Start TEXT SHOWN

Professor’s Comments December 30, 2014
Posted by OMS at December 30th, 2014
The Dow fell 15 points, closing at 18,038. The post-holiday trading volume was low, coming in at 68 percent of its 10 day average. There were 253 new highs and only 37 new lows.
Not much changed yesterday as the market continued to trade in a very narrow range. This caused the A-D oscillator to post a small change of 4.26 points which means that we need to be on the lookout for a Big Move within the next 1-2 days.
The Bearish divergences in P-volume, Volume Accumulation Percentage, and Money Flow continue. Yesterday’s small decline also caused the On-Balance Volume indicator to turn negative as well. So even though the Dow made new highs last week, it is doing it on less and less volume. This tells me that the market is in very shaky ground.
On the other hand, the Dean’s List, The Tide, and all of the cockpit indicators are positive. And as long as these indicators remain positive, the odds favor higher prices.

End TEXT SHOWN

▶ [REQUIRED TASK 1]
Give back the full market commentary above, word for word.

Start RECORDS SHOWN

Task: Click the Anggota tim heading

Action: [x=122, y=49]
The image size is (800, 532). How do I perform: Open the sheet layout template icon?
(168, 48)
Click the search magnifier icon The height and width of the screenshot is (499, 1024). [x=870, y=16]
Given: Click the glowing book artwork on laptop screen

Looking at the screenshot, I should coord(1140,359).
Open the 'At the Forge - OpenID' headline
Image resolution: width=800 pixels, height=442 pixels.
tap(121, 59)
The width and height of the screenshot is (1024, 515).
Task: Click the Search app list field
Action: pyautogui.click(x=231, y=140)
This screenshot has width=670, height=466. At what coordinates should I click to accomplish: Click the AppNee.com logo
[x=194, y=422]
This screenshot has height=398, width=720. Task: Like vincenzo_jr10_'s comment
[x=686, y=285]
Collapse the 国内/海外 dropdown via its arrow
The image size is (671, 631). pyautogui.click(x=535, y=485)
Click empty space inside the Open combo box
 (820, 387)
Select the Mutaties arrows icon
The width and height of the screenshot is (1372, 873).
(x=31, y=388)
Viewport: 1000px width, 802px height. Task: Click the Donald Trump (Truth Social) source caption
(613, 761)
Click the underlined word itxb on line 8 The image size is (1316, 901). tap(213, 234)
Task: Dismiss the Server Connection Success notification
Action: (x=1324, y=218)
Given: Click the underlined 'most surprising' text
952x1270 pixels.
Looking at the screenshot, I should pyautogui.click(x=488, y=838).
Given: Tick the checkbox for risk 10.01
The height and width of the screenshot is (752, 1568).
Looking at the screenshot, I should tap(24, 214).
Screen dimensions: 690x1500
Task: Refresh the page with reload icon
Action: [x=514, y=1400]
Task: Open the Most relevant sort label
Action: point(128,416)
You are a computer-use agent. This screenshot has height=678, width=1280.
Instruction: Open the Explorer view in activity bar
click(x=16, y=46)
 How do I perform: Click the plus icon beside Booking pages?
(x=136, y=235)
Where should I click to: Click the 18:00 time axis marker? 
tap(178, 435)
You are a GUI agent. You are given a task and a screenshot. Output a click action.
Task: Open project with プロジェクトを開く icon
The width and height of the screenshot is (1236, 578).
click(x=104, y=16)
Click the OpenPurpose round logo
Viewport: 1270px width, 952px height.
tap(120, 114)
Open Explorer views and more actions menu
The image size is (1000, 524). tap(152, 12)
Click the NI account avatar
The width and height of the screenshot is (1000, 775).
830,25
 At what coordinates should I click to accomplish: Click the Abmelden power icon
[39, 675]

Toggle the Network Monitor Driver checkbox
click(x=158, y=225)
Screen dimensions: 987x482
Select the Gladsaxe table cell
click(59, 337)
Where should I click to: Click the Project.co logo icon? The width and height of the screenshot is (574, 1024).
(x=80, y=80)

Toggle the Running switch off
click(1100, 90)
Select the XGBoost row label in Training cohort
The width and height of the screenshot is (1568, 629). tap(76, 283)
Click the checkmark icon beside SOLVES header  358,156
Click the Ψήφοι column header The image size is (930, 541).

End RECORDS SHOWN

▶ [REQUIRED TASK 2]
Retype the lines of the records from the line with "Toggle the Network Monitor Driver checkbox" up to and including the line with "click(1100, 90)".

▶ [PROBLEM SOLUTION 1]
Professor’s Comments December 30, 2014
Posted by OMS at December 30th, 2014
The Dow fell 15 points, closing at 18,038. The post-holiday trading volume was low, coming in at 68 percent of its 10 day average. There were 253 new highs and only 37 new lows.
Not much changed yesterday as the market continued to trade in a very narrow range. This caused the A-D oscillator to post a small change of 4.26 points which means that we need to be on the lookout for a Big Move within the next 1-2 days.
The Bearish divergences in P-volume, Volume Accumulation Percentage, and Money Flow continue. Yesterday’s small decline also caused the On-Balance Volume indicator to turn negative as well. So even though the Dow made new highs last week, it is doing it on less and less volume. This tells me that the market is in very shaky ground.
On the other hand, the Dean’s List, The Tide, and all of the cockpit indicators are positive. And as long as these indicators remain positive, the odds favor higher prices.

▶ [PROBLEM SOLUTION 2]
Toggle the Network Monitor Driver checkbox
click(x=158, y=225)
Screen dimensions: 987x482
Select the Gladsaxe table cell
click(59, 337)
Where should I click to: Click the Project.co logo icon? The width and height of the screenshot is (574, 1024).
(x=80, y=80)

Toggle the Running switch off
click(1100, 90)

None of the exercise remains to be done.